Sobre mesa estava um cordeiro inteiro, assado no espeto. Uma cesta de pães asmos, uma travessa com ervas amargas, uma tigela com água salgada, outra com uma espécie de geléia de frutas e alguns cálices de vinho.
Ao redor da mesa a família esperava que a criança mais nova perguntasse o que era aquilo, pois sua pergunta iniciaria um ritual familiar em que a recordação do que celebravam era tão importante quanto a confraternização em si.

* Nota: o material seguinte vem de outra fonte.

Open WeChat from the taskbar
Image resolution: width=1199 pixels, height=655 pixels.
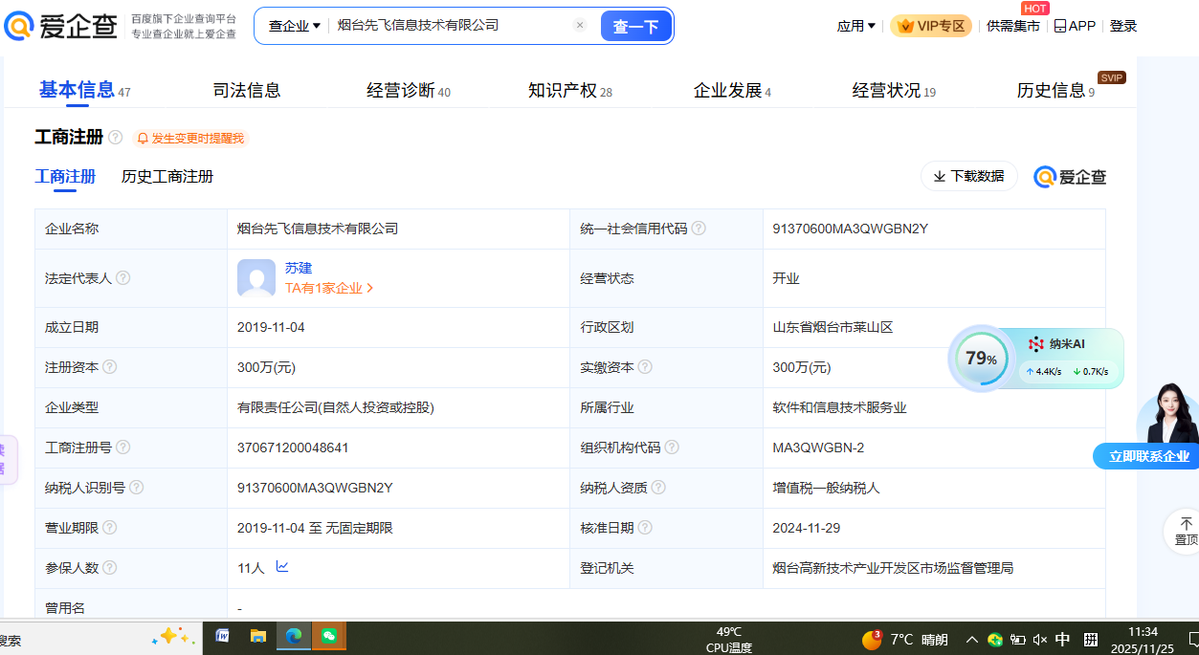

Era a celebração da Páscoa.
Feita a pergunta, a mãe tirava tudo o que estava sobre a mesa, e o pai - sem a comida para distrair as atenções - passava a contar a história do povo Judeu de modo que a criança que perguntou pudesse entender.
Textos como o de Êxodo 13 ou de Deuteronômio 26 e alguns salmos, inspiraram tal rito, que visava cumprir a promessa cantada no Salmo 78:3-4: "O que ouvimos e aprendemos, o que nos contaram nossos pais, não o encobriremos a nossos filhos; contaremos à vindoura geração os louvores do SENHOR, e o seu poder, e as maravilhas que fez".
Depois de contada a história - ainda que resumidamente, mas sem esconder nenhum erro cometido pelos antepassados, e sem deixar de mostrar o quanto o Senhor tinha sido misericordioso com seu povo - as comidas eram trazidas de volta.
Com a água salgada relembravam as lágrimas derramadas no Egito e com as ervas amargas, a vida difícil e amarga que levavam lá. A geléia, quase líquida, relembrava a dificuldade da principal ocupação deles: fazer tijolos de uma terra arenosa. E os pães asmos relembravam a pressa com que saíram de lá sem tempo de esperar a fermentação a massa.
Entre uma comida e outra o vinho deveria lembrar que, daquelas dificuldades, o SENHOR os livrou. E, a cada cálice, orações de gratidão eram elevadas a Deus.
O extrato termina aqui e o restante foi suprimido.